Problem description:
For the material below, return exactly the lines starting at the one holding "You are a GUI" and ending at the one holding "Task: Filter notes by romanian tag", counting both as part of the range.

Records provided:

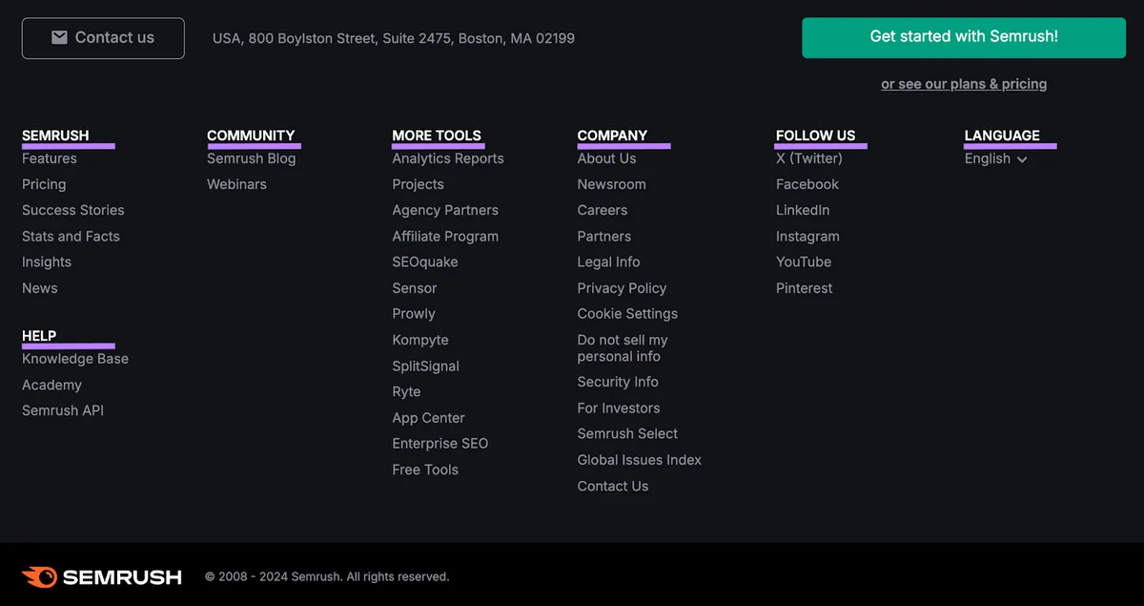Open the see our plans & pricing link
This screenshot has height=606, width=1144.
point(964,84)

* * *

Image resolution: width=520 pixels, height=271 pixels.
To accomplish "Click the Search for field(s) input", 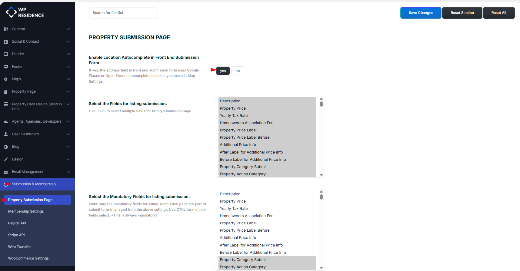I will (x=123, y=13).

==

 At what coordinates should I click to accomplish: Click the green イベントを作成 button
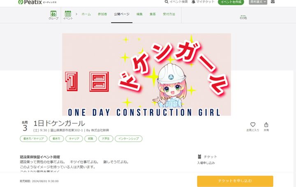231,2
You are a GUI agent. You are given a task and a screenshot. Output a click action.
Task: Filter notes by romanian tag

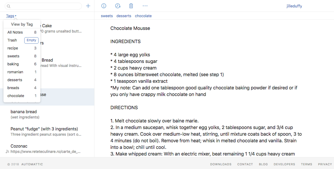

Answer space:
You are a GUI agent. You are given a task and a screenshot. Output a click action.
Task: Filter notes by romanian tag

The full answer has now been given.